* _Directions for this task_
Please print exactly the lines from the one containing "Where should I" through the last line of the records, and only those. Leave out any pictures.

Records to use: Begin

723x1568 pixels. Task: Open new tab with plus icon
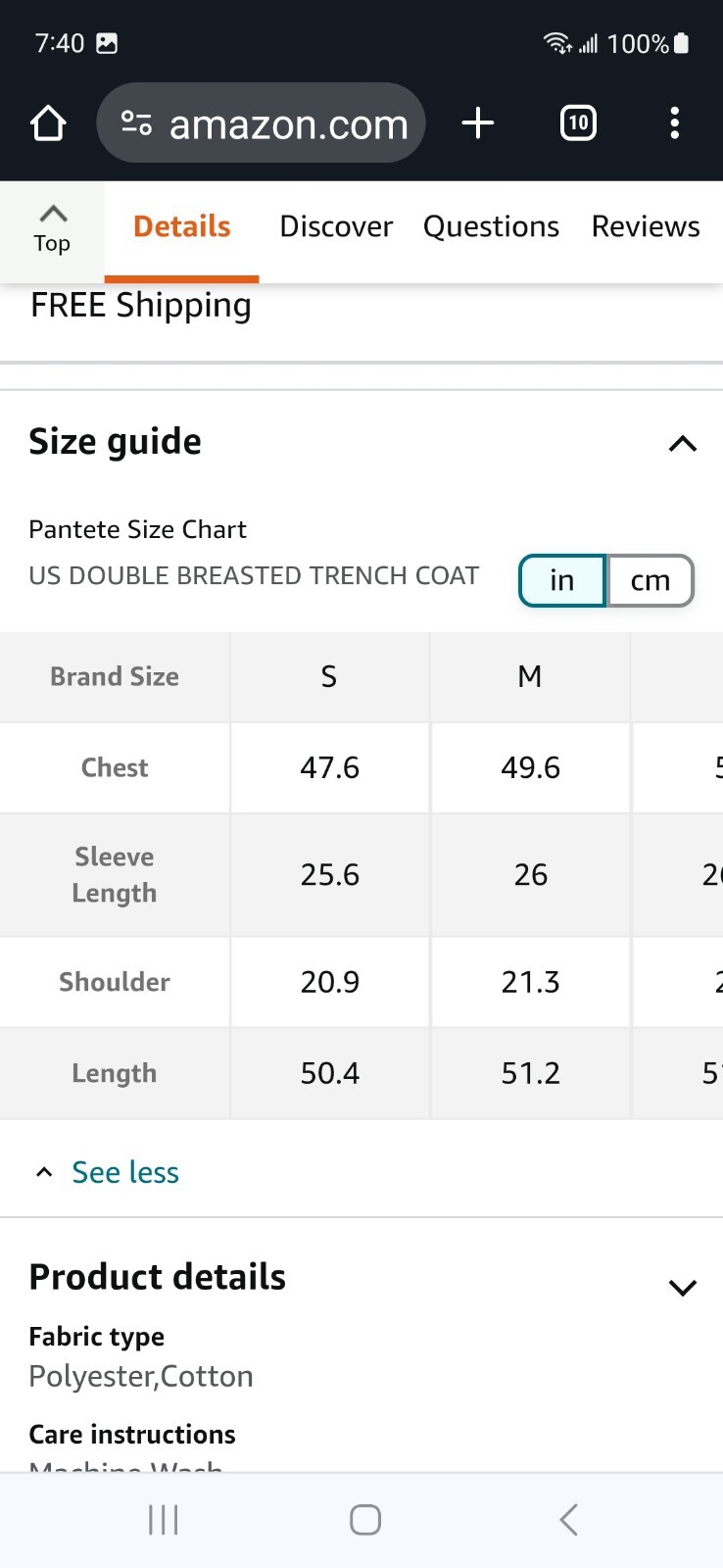[477, 123]
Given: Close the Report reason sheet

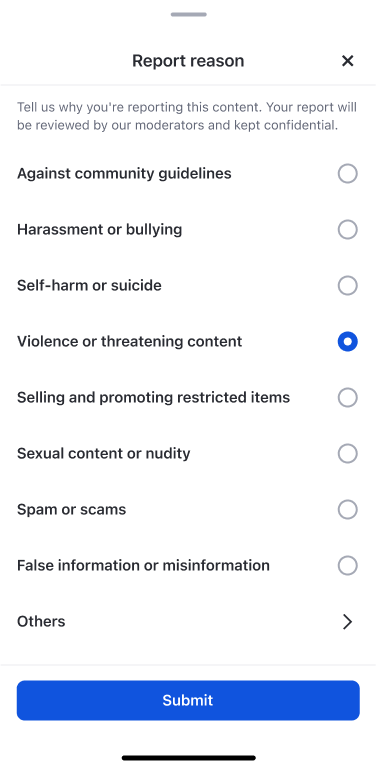Looking at the screenshot, I should tap(347, 61).
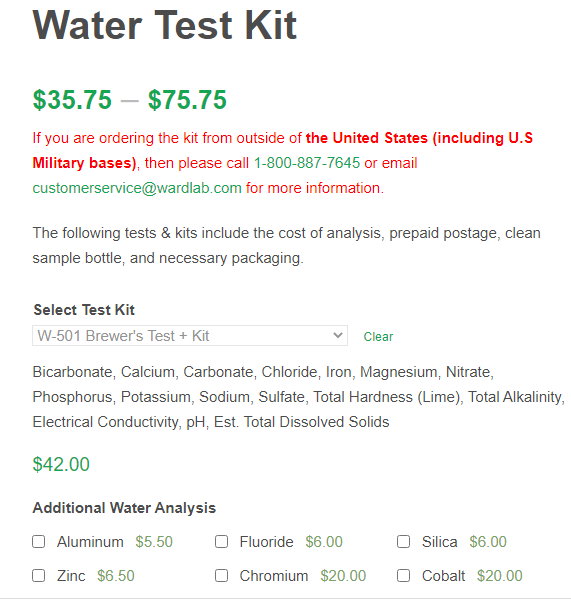The height and width of the screenshot is (606, 571).
Task: Enable the Fluoride add-on checkbox
Action: 222,541
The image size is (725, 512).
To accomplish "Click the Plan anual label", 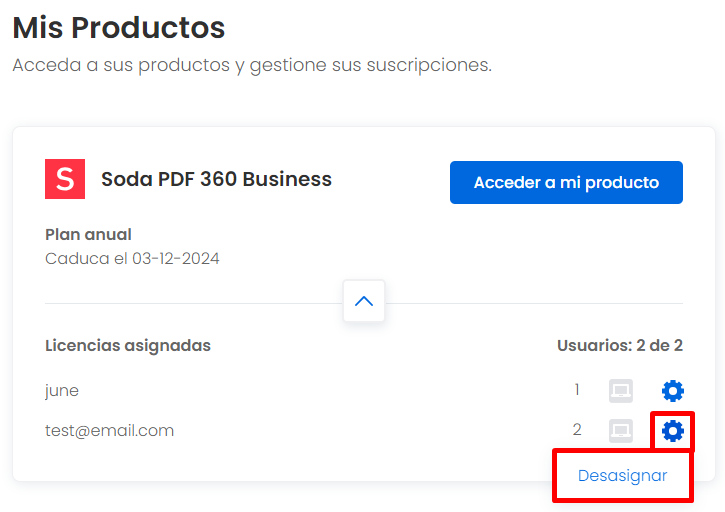I will (88, 234).
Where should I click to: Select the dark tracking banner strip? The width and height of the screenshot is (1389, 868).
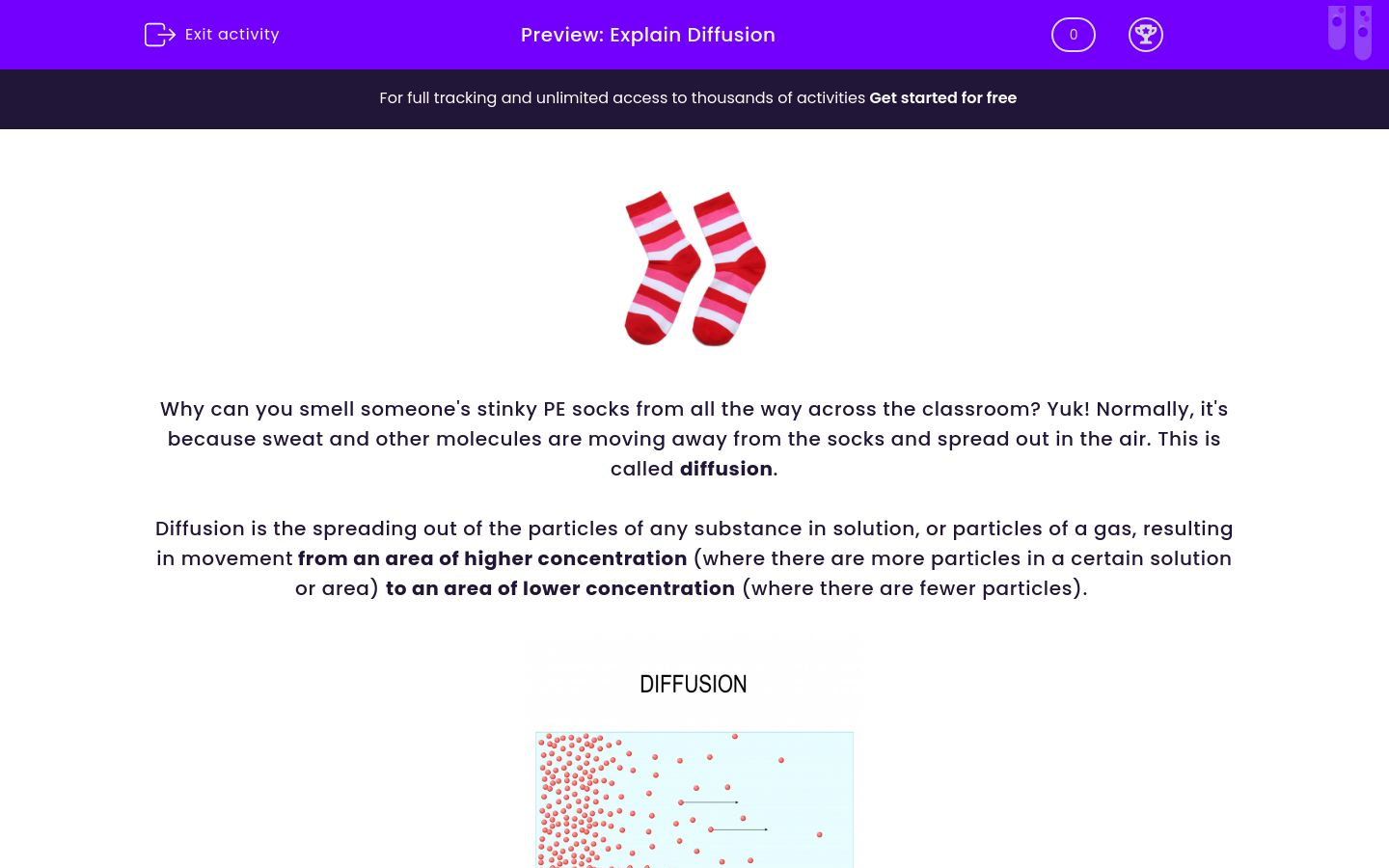click(694, 98)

Records to use: End

* _Solution_
Where should I click to: Select the dark tracking banner strip? The width and height of the screenshot is (1389, 868).
click(694, 98)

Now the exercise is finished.